Mentryville is located in Pico Canyon, 8 miles from Santa Clarita. Historically known as a oil-rich site, the local Tataviam Indians used the crude oil to waterproof baskets and sooth arthritis. Attempts to profit from the petroleum rich area go as far back as Mexican California by Andrés Pico and others. So it's not surprising that the canyon would be the location of the 1st oil well in California and longest continuously well in the world, Pico Number 4.

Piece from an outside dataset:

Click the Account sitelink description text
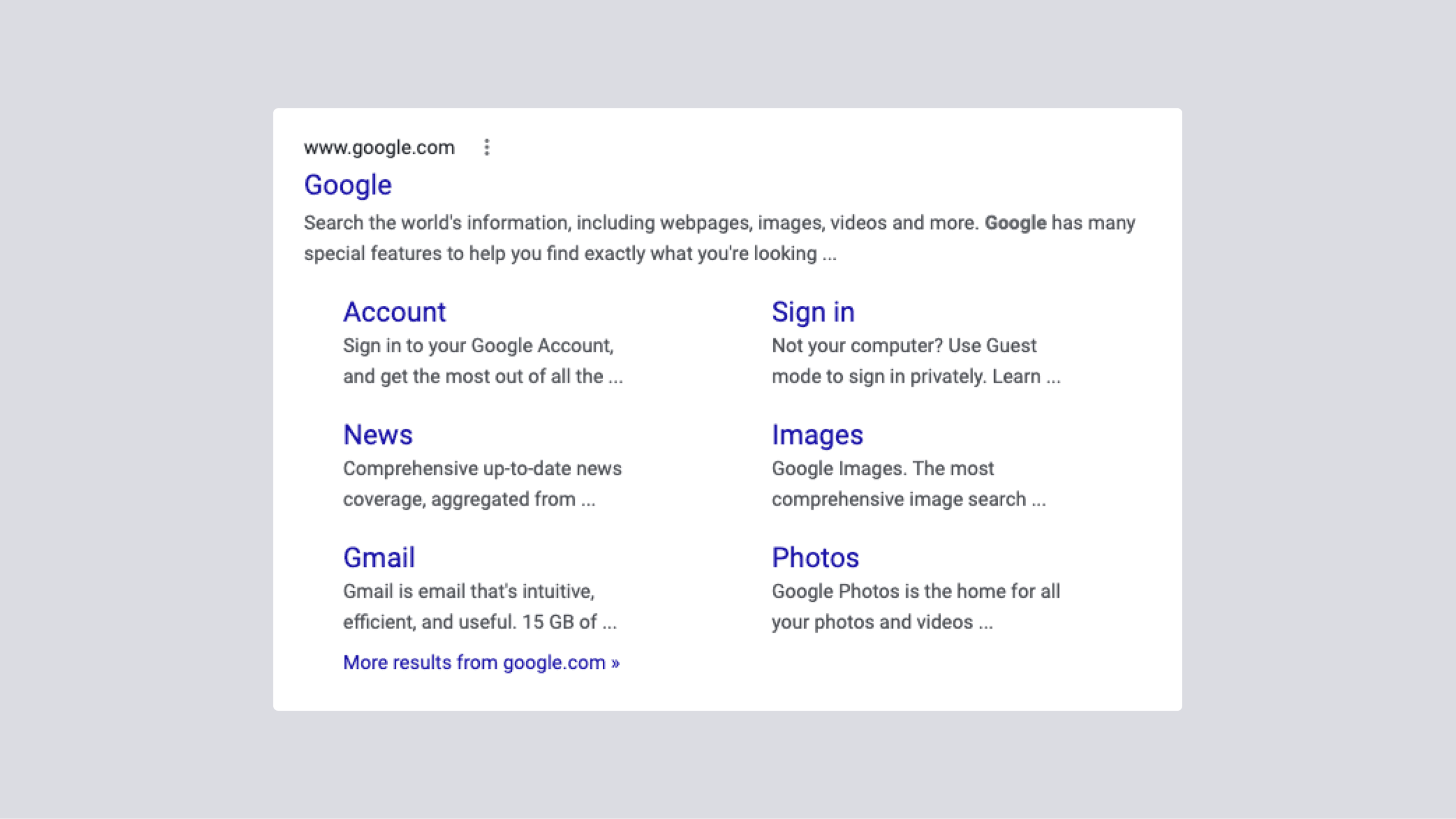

The town was named after French immigrant Alex Mentry who dug the well there in 1876, leading to the the formation of the California Star Oil Works (Bought out by Standard Oil/Chevron.) which was backed by well-known oil pioneer Demetrius G. Scofield. Nine years later, a small town was formed, however, by the 1930s it was all but a ghost town, with the school finally being abandoned in 1936. Despite the abandonment of the town and most of the wells drying up, the #4 well was still pumping until 1990 when it was capped. The lands around Mentryville were sold by Chevron to the state in 1995, it is marked to be a state historic site with a public park around it. Ironically, Mentryville was orignally public land.


Sources

Leonard, Pitt, et. al. Los Angeles: A to Z: An Encyclopedia of the City and County. Berkeley: UC Press, 1997.